In R. Keith Sawyer’s article, “Creative Teaching: Collaborative Discussion as Disciplined Improvisation,” the author addresses the concept of improvisation within the classroom. He starts, simply, by presenting the oft-utilized metaphor of teaching as performance, then problematizes things by exploring one of the most common and pedagogically dangerous assumptions that has arisen as a result of the adage: that is, that teaching is a scripted act in which a performer recites to a silent audience. He then presents his own modification to the metaphor, describing teaching not merely as performance, but as improvisational performance, a small paradigm shift with major repercussions in the areas of learning and creativity.

For Sawyer, this shift changes teaching from a performative and scripted act to an interactional and responsive collaborative exercise. The classroom becomes an inquiry-based environment of active participation in which students are treated as individuals rather than passive audience members. This constructivist learning flow, with its focus on improvisation, is much more in hand with the sorts of collaboration-based, intertextual - some would even say radical - pedagogical beliefs that are currently blazing trails across the educational frontier. As both a developing instructor and a long-time student, I can definitely appreciate this.

Having experienced a variety of different classroom techniques and practices from the student side of the fence, as well as a few from the first-hand perspective of instructordom, I can say without reservation that the overly-structured, obviously-scripted classroom exudes an atmosphere of stagnation, reticence, and discontent. Often, the professor becomes trapped in a quicksand of rigid scheduling, stiff and virtually unable to incorporate new material into the discussion, respond appropriately to deviation from the strictly-enforced daily template, or encourage any sort of creativity or real learning in the students. The students themselves become bored, frustrated, and resistant, chafing against the constraints of a lecture and a schedule that doesn’t acknowledge them as individuals. Reality is ignored in favor of a stringent and undeviating one-size-fits-all template, and both the students and the professor are done a disservice.

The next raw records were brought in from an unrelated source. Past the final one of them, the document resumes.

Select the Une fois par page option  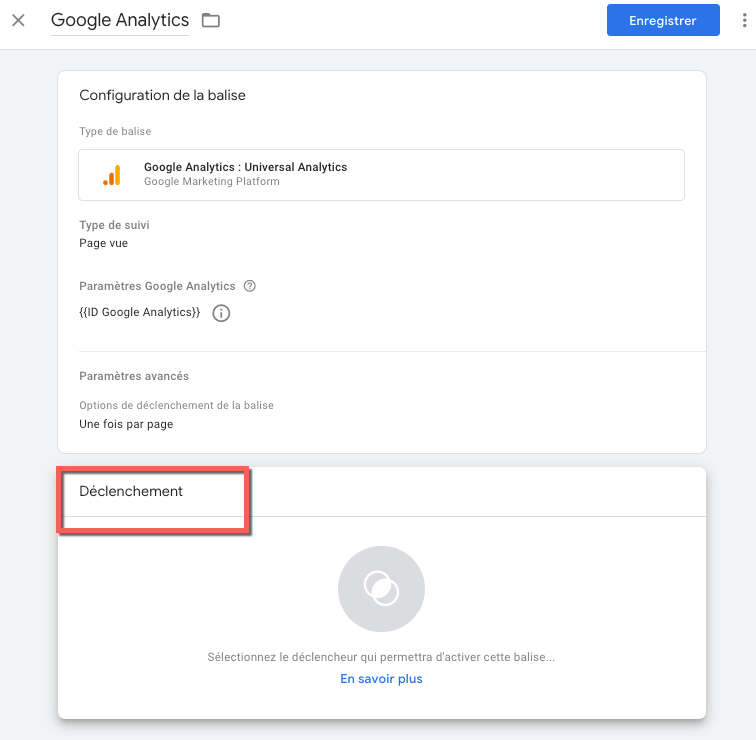[x=126, y=424]
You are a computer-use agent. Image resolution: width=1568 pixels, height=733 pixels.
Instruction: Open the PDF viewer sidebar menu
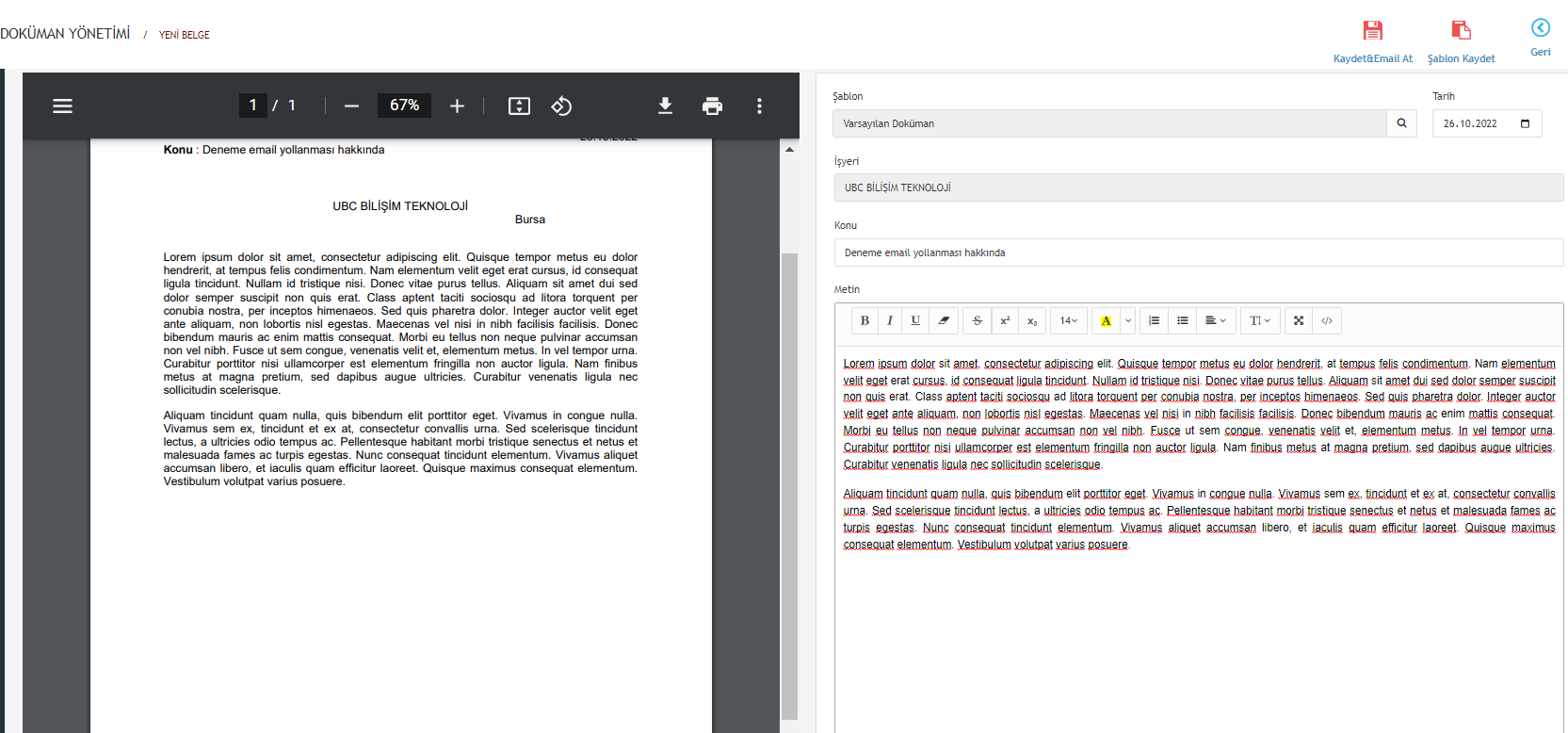[62, 106]
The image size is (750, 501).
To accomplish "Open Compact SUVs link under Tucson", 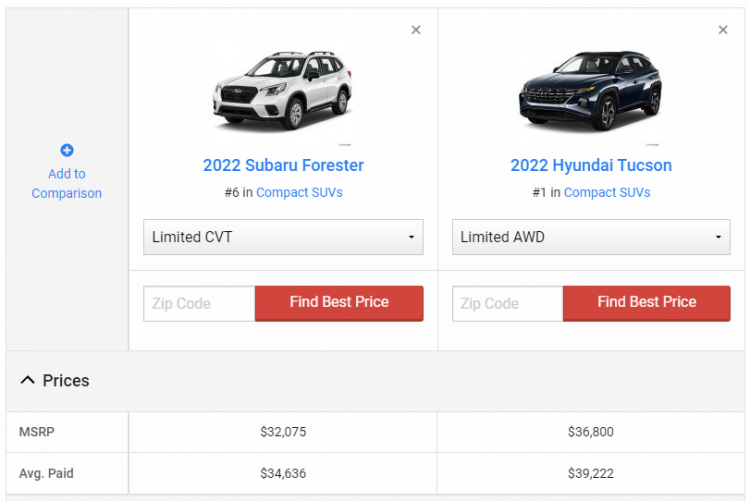I will pos(607,192).

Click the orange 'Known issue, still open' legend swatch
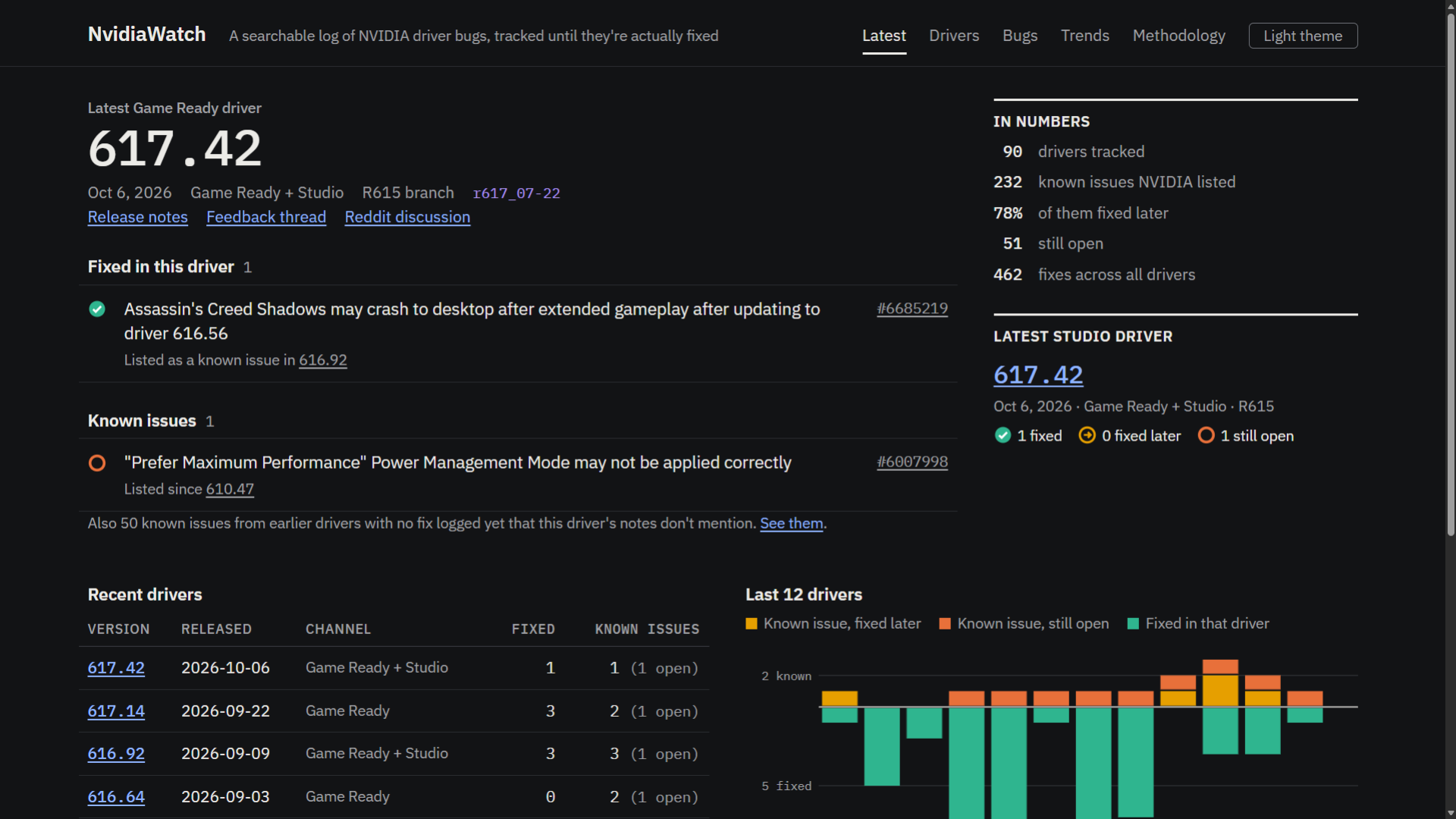[x=945, y=623]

Improvisation-oriented classrooms present an alternative to that template. Open to new material and discussion, they allow the professor to direct the lessons according to interest and deal with students fluidly and naturally as individuals. Interaction and collaboration is encouraged, and both students and professor alike have the freedom to riff freely with the material. Of course, that is not to advocate for entirely improvised classroom learning, which could, I believe, result in an extremely unfocussed and messy tangle.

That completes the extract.